Using xgboost.Booster.predict can only get the prediction result of all the tree or the predicted leaf of each tree. But how could I get the prediction value of each tree?
As of recently, xgboost
has introduced a slicing API, and Raul's answer, while valid, is overly complicated.
To get individual predictions all you need is to iterate through the booster
object.
individual_preds = []
for tree_ in model.get_booster():
individual_preds.append(
tree_.predict(xgb.DMatrix(X))
)
Note however, that those individual predictions are not individual contributions. E.g. summing them up will not get the final prediction. For that we need to transform them back into log-odds and then sum up:
from scipy.special import expit as sigmoid, logit as inverse_sigmoid
individual_preds = np.vstack(individual_preds)

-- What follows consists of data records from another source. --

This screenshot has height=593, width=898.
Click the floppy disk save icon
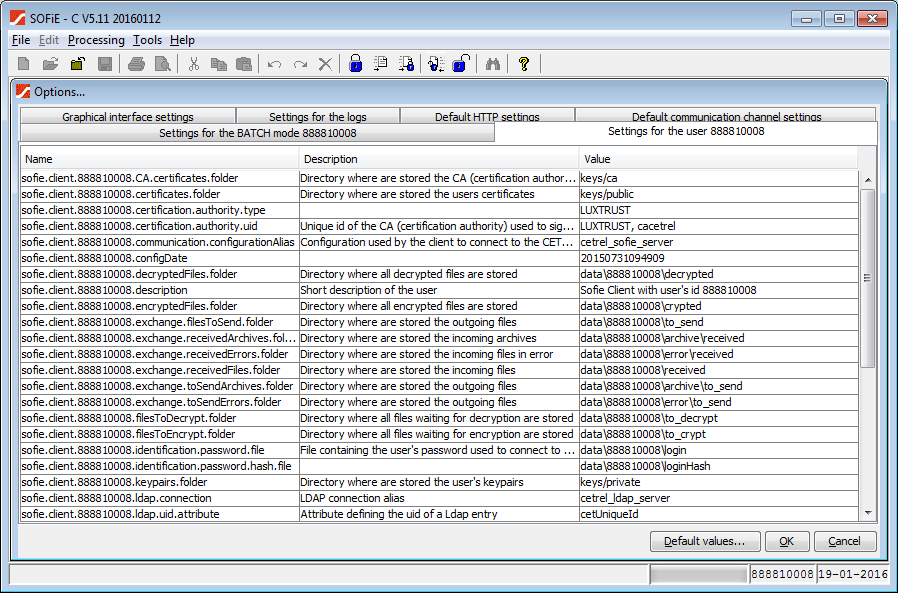click(x=104, y=64)
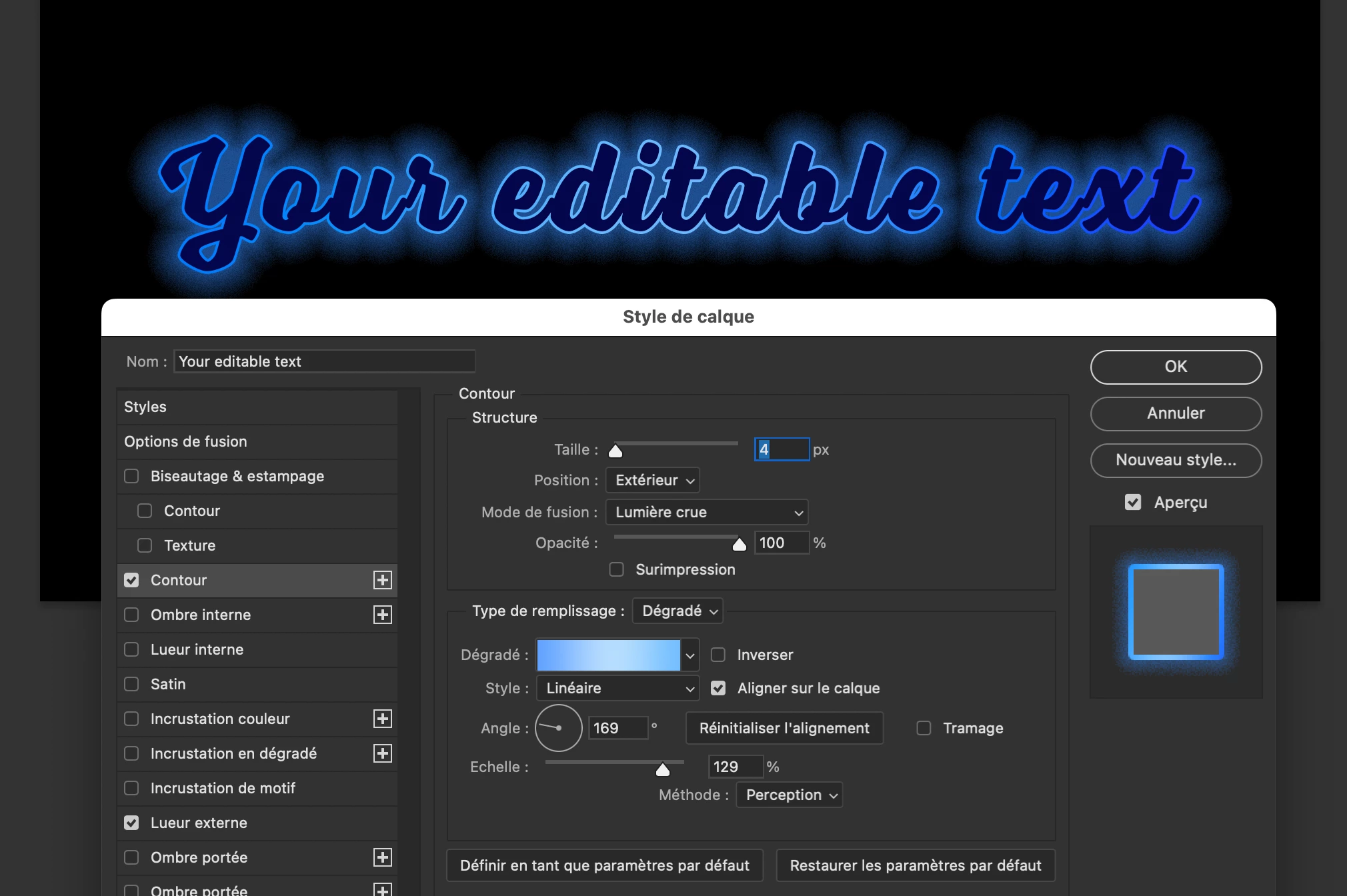This screenshot has width=1347, height=896.
Task: Click plus icon next to first Ombre portée
Action: (x=382, y=857)
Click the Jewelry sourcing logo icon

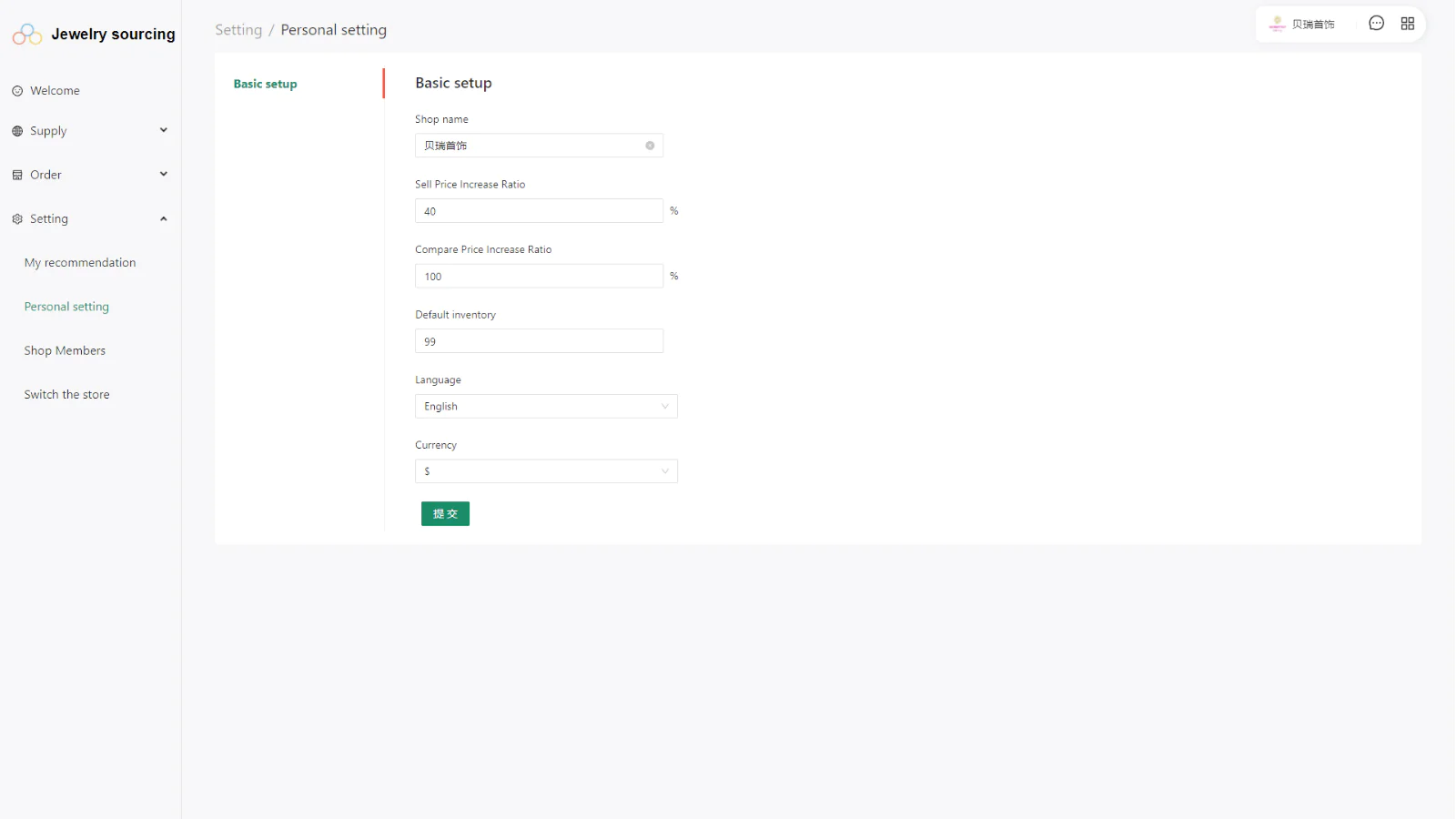point(26,35)
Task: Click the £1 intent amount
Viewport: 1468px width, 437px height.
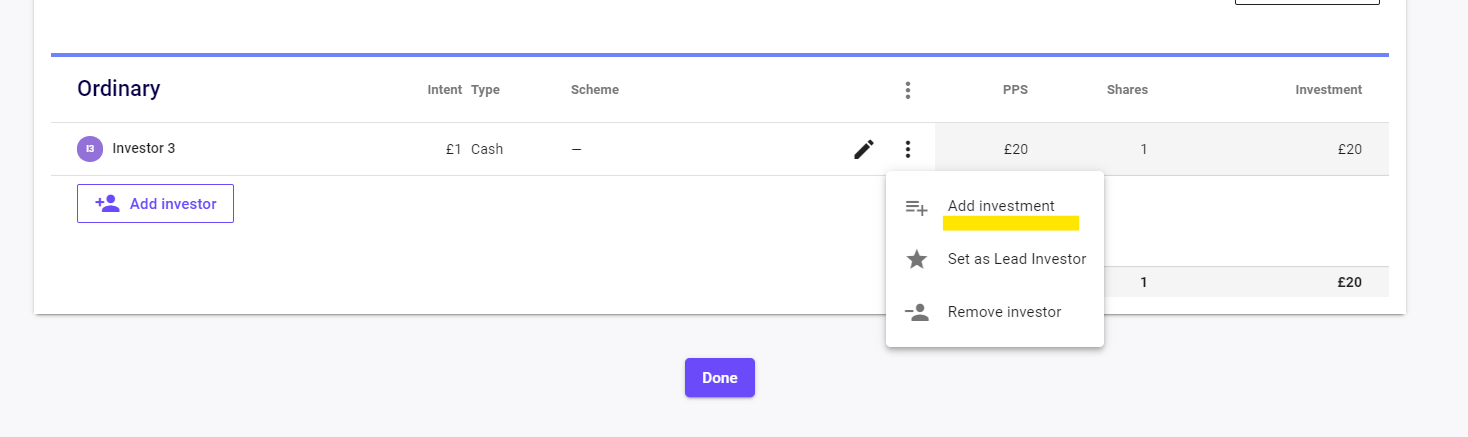Action: point(453,149)
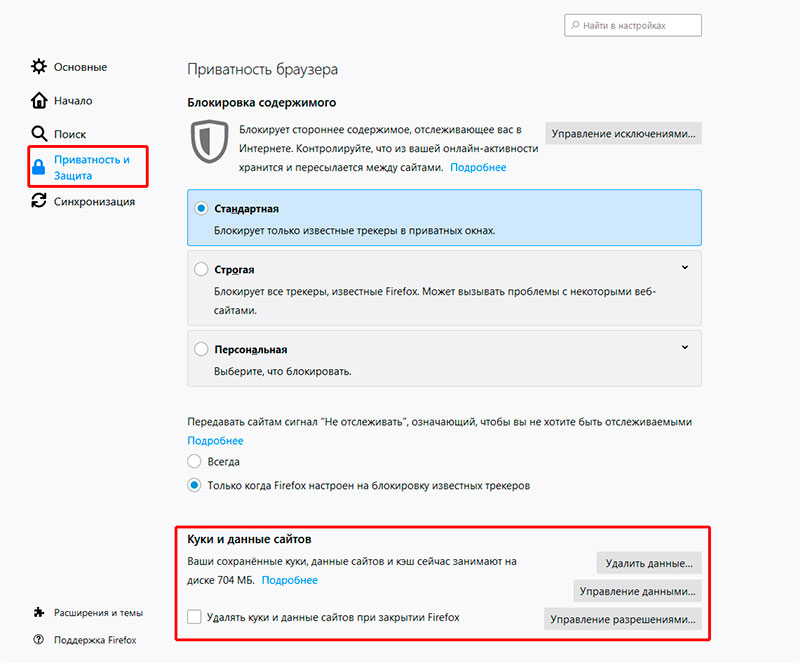Open Управление данными dialog
The height and width of the screenshot is (663, 800).
(637, 591)
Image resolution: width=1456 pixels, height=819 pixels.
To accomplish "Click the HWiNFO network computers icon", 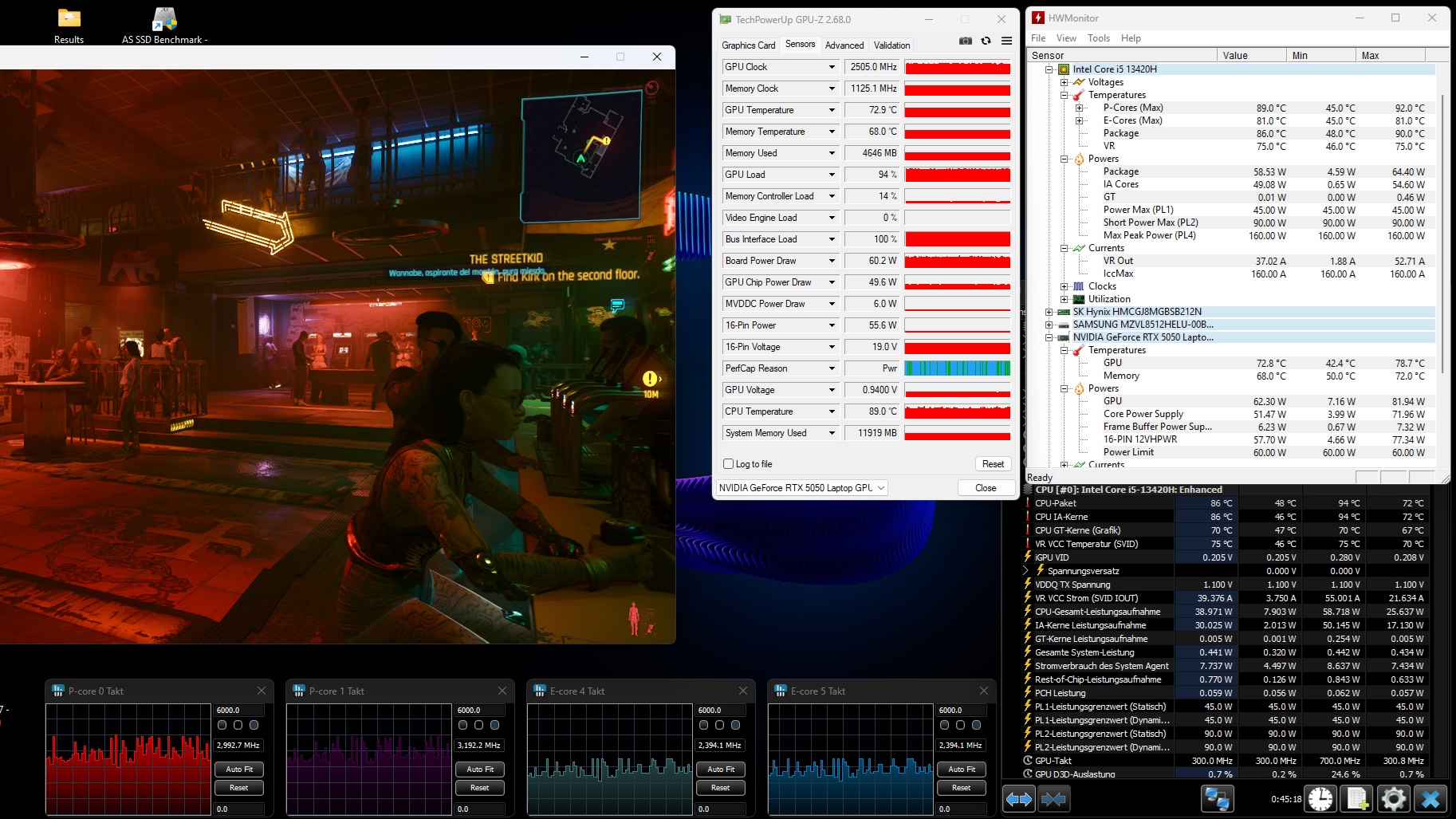I will 1217,798.
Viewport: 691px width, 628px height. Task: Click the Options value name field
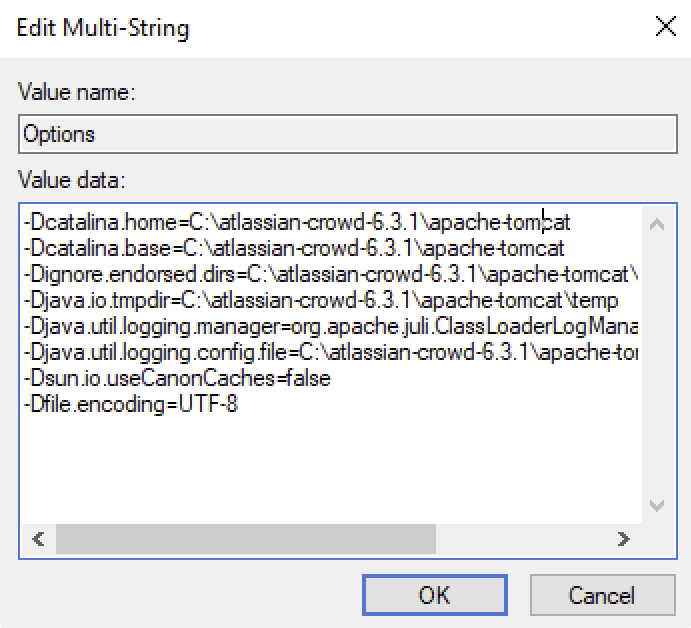click(x=346, y=134)
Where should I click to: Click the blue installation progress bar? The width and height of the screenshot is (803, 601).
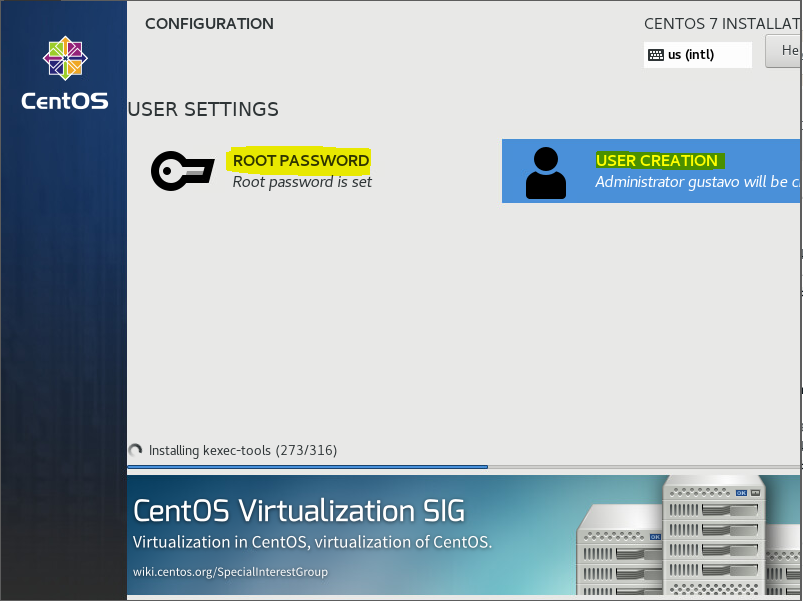coord(307,467)
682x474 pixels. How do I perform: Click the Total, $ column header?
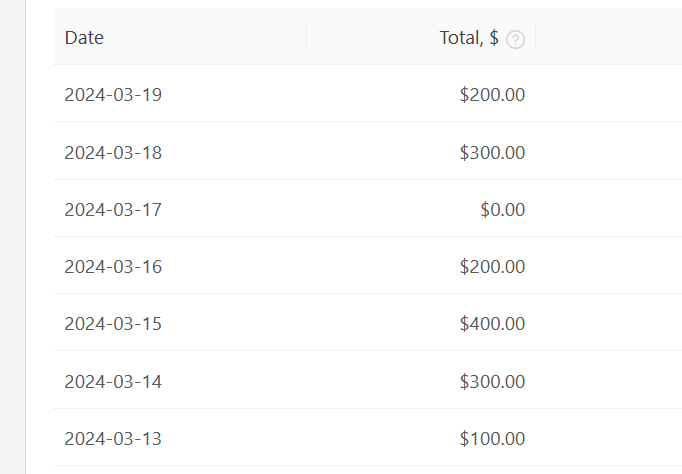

indivudual_logits = inverse_sigmoid(individual_preds)
final_logits = indivudual_logits.sum(axis=0)
final_preds = sigmoid(final_logits)
Fully reproducible example, replicating Raul's efforts
import numpy as np
import xgboost as xgb
from sklearn import datasets
from scipy.special import expit as sigmoid, logit as inverse_sigmoid
# Load data
iris = datasets.load_iris()
X, y = iris.data, (iris.target == 1).astype(int)
# Fit a model
model = xgb.XGBClassifier(
n_estimators=10,
max_depth=10,
use_label_encoder=False,
objective='binary:logistic'
)
model.fit(X, y)
booster_ = model.get_booster()
# Extract indivudual predictions
individual_preds = []
for tree_ in booster_:
individual_preds.append(
tree_.predict(xgb.DMatrix(X))
)
individual_preds = np.vstack(individual_preds)
# Aggregated individual predictions to final predictions
indivudual_logits = inverse_sigmoid(individual_preds)
final_logits = indivudual_logits.sum(axis=0)
final_preds = sigmoid(final_logits)
# Verify correctness
xgb_preds = booster_.predict(xgb.DMatrix(X))
np.testing.assert_almost_equal(final_preds, xgb_preds)